The revolutionary masses viewed the situation with very different emotions. “Among the workers and soldiers the composition of the government created an immediate feeling of hostility, or at the best a dumb bewilderment. The name of Miliukov or Guchkov did not evoke one voice of greeting in either factory or barrack. Officer Mstislavisky reports the sullen alarm of his soldiers at the news that the power had passed from tsar to prince: Is that worth shedding blood for?” [Chapter Ten 18 ]

The only name greeted with any enthusiasm was that of Kerensky. He was now being made out by the bourgeoisie to be the central hero of the revolution! Trotsky explains how the inexperienced masses saw Kerensky’s participation in government as the first step towards the removal of the bourgeoisie and the landowners. They only wondered why he was there alone. What they did not yet recognise was that Kerensky was not "a counterpoise to the bourgeois government ... but a finishing touch, a screen, a decoration. He was defending the same interests as Miliukov, but with magnesium flashlights.” [Chapter Ten 18 ]

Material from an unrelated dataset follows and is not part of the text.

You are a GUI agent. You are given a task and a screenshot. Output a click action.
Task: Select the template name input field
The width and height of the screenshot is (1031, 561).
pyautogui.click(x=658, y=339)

The masses not only did not trust or support the bourgeoisie; they did not even distinguish them from the nobility and the bureaucracy. They put their weapons only at the disposal of the soviets. These had sprung up out of the blue, thanks to the tradition of 1905, giving them tremendous power.

In bourgeois circles, and in the Allied embassies, the new government had been greeted with satisfaction and relief. Nevertheless, the capitalists did not feel that they were really in charge. Under the Tsar, despite the intrigues of the Rasputin clique, the bourgeoisie felt that they had real influence. If nothing else, the factories, land, banks, houses, newspapers and so on had been guaranteed to the property owners. Now, the revolution threatened to call all this into question.

The reality was, indeed, that, while the bourgeois government had the external attributes of power, real power was in the hands of the soviets. All of the upper layers of society - officers, directors, landlords, factory managers - felt that they were under the constant suspicious scrutiny of the masses. The Soviet had become an organised expression of the masses' distrust. Trotsky relates how “typesetters would jealously follow the text of the articles which they had set up ... soldiers would glance around suspiciously every time their officer made a move, workers would dismiss from the factory an overseer belonging to the [ultra-reactionary monarchist] Black Hundreds and take in under observation a liberal manager. The Duma from the first hours of the revolution, and the Provisional Government from its first days, became reservoirs into which flowed a continuous stream of complaints and objections from the upper layers of society, their protests against 'excesses', their woeful comments and dark forebodings.” [Chapter Ten 18 ]

Dual Power in the English Revolution

In Chapter Eleven of his ‘History’, Trotsky inserts a “theoretical inquiry (that seems to have) led us away from the events of 1917 (but) in reality leads right into the heart of them”. [Chapter Eleven of the ‘History of the Russian Revolution’ 19 ]

Trotsky explains that the ‘dual power’ situation that existed in Russia in 1917 was certainly not unique in history. On the contrary, it is a fundamental element of a revolutionary period. Indeed, a genuine dual power can only exist at such a time, when irreconcilable classes are fighting each other for control of society.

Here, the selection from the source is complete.